The torpedo was a straight-running unguided design, controlled by a gyroscope. The TI had variable speed, running a distance of 5,000 m at 81 km/h (5,500 yd at 44kt), 7,500 m at 74 km/h (8,250 yd at 40 kt), and 12,000 m at 55.6 km/h (13,200 yd at 30 kt). The 44 kt setting was used only by torpedo boats like the Schnellboote on torpedoes with a reinforced engine.

The TI was the last naval torpedo of German design in operational use with the traditional standard wet heat method of propulsion. The torpedo was powered by an engine fed by a mixture of compressed air and steam. Decaline fuel was burning in a combustion chamber, creating steam from fresh water. The torpedo's speed was determined by the level of pressure (three settings for 30/40/44 kn) from the low-pressure regulator feeding air to the bottom of the combustion chamber. The resulting superheated steam powered a four cylinder reciprocating engine, in turn powering a pair of contra-rotating propellers.

Though this system of propulsion gave the TI great speed and endurance it had the distinct disadvantage of being very noisy and leaving a long wake of bubbles, common to most non-electric torpedoes of the period, with the exception of the Japanese surface-launched Type 93 and submarine-launched Type 95, which were propelled by engines using pure oxygen as the oxidizer. For U-boats, this relegated the TI for use mainly at night, when its wake was least noticeable, so as to not give away the element of surprise and the location of the submarine that fired it. During daytime, the electrically-propelled G7e were favored.

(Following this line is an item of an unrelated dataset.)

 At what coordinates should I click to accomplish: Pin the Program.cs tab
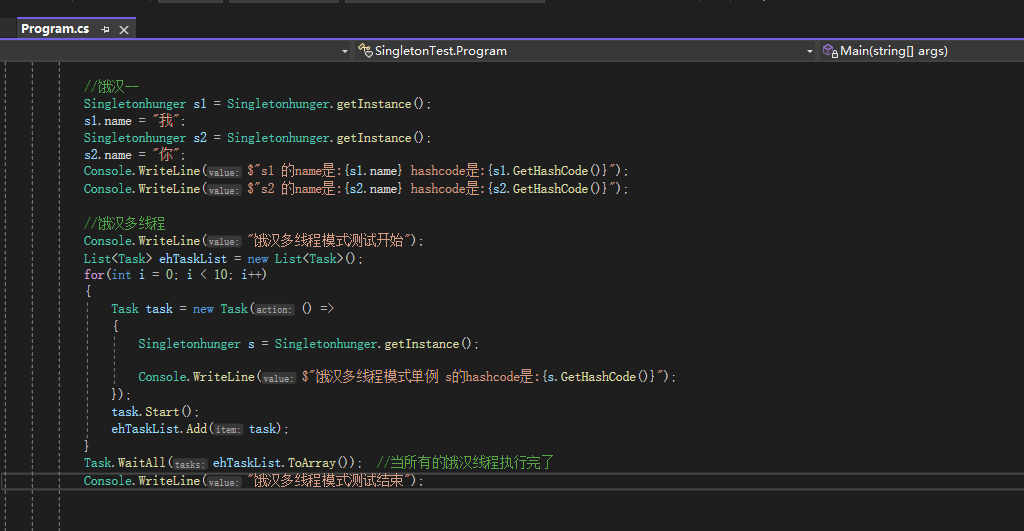click(x=106, y=29)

For the period 1934-1940 the only available warhead for the TI and TII were of the Ka type, with two available pistols: The Pi G7A-AZ and the Pi G7a-MZ. The former was a direct-acting mechanical pistol, while the latter had an additional proximity mechanism (magnetic influence). Both mechanisms were flawed and contributed to the German "Torpedokrise" (Torpedo Crisis) which lasted from the start of the war and through 1942. The mechanical deflection arms was designed too short, and the magnetic igniting-mechanism couldn't be properly tuned for the natural magnetic fields in the northern hemisphere and narrow fjords. These issues led to premature or late detonations, as well as failing to detonate even when hitting the target, in numerous cases during this period until properly working pistols were introduced with first the mechanical Pi1, and later the combined mechanical/magnetic Pi2. Also, the depth mechanism had a design-issue leading to leakage of vacuum when stored on the U-boats, causing the torpedo to run deep. The problems were common for the TI and TII torpedoes, but the TI also had issues with weak engine blocks (cracking at 44 kt setting), and the TII had issues with poorly performing batteries.

The problems were so serious, Admiral Dönitz said, "...never before in military history has a force been sent into battle with such a useless weapon."
In general, all issues were resolved by 1942 when new depth mechanisms and new pistols had been developed and put into service. The TII was then also replaced by the TIII with improved batteries.

== Use ==
There is at least one recorded case of a U-boat being bombed based upon her position being given away by a TI's wake. On 14 September 1939, U-30 was attacked by loitering United Kingdom Fairey Swordfish naval bombers when she fired a TI from her stern torpedo tube at the SS Fanad Head. U-30 was undamaged in the attack and served until she was scuttled at the end of the war.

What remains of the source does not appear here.